The amendments to the Industrial Relations Act 1967 (Act 177), concerning trade disputes and industrial actions are as follows:
(i) Prohibiting the Registrar of Trade Unions ("Registrar") from calling or summoning a meeting or hearing of a trade dispute referred to him under section 20 of the Industrial Relations Act 1967 ("Act 177") pertaining to the comments made about the Minister;
(ii) Prohibiting the Industrial Court from hearing an application under section 23 of Act 177 which is based on the complaint that the Minister’s actions or omissions in the exercise of his powers under Part VII of Act 177 has resulted in a delay over an application made under section 11 of Act 177 for over a period of six (6) months;
(iii) Making it a duty of the Minister to take any disciplinary or administrative action within a period of six (6) months from the date the application under section 11 of Act 177 is received by the Minister;
(iv) Making it an obligation of the Minister to hear and make a decision on an application under section 13 of Act 177 within three (3) months from the date of submission of the application.

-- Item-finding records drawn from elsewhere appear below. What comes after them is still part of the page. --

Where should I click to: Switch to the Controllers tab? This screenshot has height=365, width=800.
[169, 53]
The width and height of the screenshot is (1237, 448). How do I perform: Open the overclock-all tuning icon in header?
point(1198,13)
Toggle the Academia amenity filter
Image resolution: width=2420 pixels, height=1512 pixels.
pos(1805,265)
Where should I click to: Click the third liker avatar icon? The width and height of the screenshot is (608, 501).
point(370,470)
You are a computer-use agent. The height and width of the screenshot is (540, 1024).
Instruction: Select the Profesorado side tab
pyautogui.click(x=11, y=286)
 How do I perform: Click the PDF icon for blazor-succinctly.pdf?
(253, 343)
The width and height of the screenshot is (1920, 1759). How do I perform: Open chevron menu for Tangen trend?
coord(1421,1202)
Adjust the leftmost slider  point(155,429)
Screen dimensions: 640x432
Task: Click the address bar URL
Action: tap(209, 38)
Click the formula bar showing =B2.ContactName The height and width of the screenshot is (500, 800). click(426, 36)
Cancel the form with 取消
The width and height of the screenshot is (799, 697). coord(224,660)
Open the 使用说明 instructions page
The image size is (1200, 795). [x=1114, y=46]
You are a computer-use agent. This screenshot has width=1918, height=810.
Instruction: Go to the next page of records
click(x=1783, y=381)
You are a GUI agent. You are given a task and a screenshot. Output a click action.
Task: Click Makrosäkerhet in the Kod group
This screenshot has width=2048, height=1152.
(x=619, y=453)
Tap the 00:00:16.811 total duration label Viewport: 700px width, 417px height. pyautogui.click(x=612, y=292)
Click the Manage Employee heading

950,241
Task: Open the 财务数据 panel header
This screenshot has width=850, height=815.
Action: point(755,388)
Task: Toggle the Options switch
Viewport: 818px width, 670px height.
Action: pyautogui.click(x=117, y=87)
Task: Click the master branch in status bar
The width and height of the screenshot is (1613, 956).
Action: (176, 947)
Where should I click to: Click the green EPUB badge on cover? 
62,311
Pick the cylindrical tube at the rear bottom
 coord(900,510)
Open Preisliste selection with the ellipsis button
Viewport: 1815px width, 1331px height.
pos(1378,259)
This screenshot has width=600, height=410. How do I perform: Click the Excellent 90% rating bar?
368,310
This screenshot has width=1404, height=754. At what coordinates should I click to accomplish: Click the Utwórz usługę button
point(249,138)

(v) Penalising the Minister for failing to comply with (ii) , (iii) and (iv) above by way of making the Minister liable to pay legal costs in the event of the application proceeding to the Industrial Court. Such action must be taken by the Minister within six (6) months of the receipt of the application under section 11.
Proposed Amendments
The latest move published by the Department of Industrial Relations Malaysia on Mondaq dated 12th May 2018 highlights the Government’s proposed amendments to alter the age requirement under the Employment Act 1955 (Act 265). Currently, Section 2 of the act defines a child as any person under the age of 14 years.
It is suggested that the age requirement should be raised to be any person under the age of 15 years. This proposal leaves out any mention of young persons between the age of 15 years to 18 years. It is suggested that the definition be changed to define a child as any person under the age of 18.